Actually for people with internet on their phones, or a bit of maths knowledge they could calculate it. Online Depth of Field Calculator

For everyone else you could print out one of the many hyperfocal charts:
http://www.vividlight.com/pdf/hyperfocal.PDF
Hyperfocal Distance Chart - DOFMaster

For those who don't understand hyperfocal read this:
Also there's a hyperfocal chart generator on the bottom of this page, which you can customise to your camera and your standard on circle of confusion.
Understanding the Hyperfocal Distance


----------



## Dao (Aug 5, 2009)

And there are few Dof calc apps for mobile phones as well.


----------



## KmH (Aug 5, 2009)

zapman29 said:


> ......but this was at 12 am.. so shots are very distant I am going to do it about 9 pm when the moon is lower and see what happens... thanks for the help people......
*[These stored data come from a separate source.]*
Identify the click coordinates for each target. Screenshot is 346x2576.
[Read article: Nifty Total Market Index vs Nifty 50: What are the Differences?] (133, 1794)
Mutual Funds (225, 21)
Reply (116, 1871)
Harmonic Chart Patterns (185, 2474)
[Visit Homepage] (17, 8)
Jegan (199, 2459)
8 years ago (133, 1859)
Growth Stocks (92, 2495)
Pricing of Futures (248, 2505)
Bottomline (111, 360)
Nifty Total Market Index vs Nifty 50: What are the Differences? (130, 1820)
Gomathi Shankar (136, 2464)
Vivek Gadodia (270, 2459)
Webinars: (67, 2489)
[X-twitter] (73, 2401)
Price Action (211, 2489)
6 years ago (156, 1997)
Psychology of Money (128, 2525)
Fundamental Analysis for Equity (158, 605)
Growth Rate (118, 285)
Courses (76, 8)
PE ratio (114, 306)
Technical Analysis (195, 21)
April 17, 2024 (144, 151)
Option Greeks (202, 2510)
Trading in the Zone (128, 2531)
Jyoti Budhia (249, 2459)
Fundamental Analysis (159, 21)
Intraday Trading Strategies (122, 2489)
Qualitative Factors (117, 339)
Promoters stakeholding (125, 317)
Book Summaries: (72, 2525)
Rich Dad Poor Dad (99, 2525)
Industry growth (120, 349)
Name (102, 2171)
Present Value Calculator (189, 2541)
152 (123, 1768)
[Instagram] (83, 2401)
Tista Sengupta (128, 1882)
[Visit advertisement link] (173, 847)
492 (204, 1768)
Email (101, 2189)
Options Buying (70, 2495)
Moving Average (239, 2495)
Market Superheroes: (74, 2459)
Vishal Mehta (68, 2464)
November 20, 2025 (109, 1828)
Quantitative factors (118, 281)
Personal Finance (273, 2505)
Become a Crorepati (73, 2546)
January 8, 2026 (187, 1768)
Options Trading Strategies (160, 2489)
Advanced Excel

The Moon is the same apparent size when it's higher in the sky. There's just nothing near by to compare it's apparent size to.

The closer to the horizon the Moon is, the greater the thickness of the atmosphere (x3 at the horizon) and turbulence in the atmosphere can make your images look very soft focus wise. The least atmospheric turbulence occurs when the Moon is directly overhead and there is only 1 thickness of atmosphere.


----------



## Stosh (Aug 5, 2009)

Exactly.  Moon does not get bigger at the horizon.  It's an optical illusion.  In fact it's slightly smaller vertically because of the refraction of the atmosphere at that extreme angle.  That's why it appears to sometimes be compressed at the horizon.

If you're trying to get your best shot of the moon, always take it when it's at its highest in the sky.


----------



## Plato (Aug 9, 2009)

Garbz said:


> Actually for people with internet on their phones, or a bit of maths knowledge they could calculate it. Online Depth of Field Calculator
> 
> For everyone else you could print out one of the many hyperfocal charts:
> http://www.vividlight.com/pdf/hyperfocal.PDF
> ...



True but it's not as practical as having the DoF settings on the lens.


----------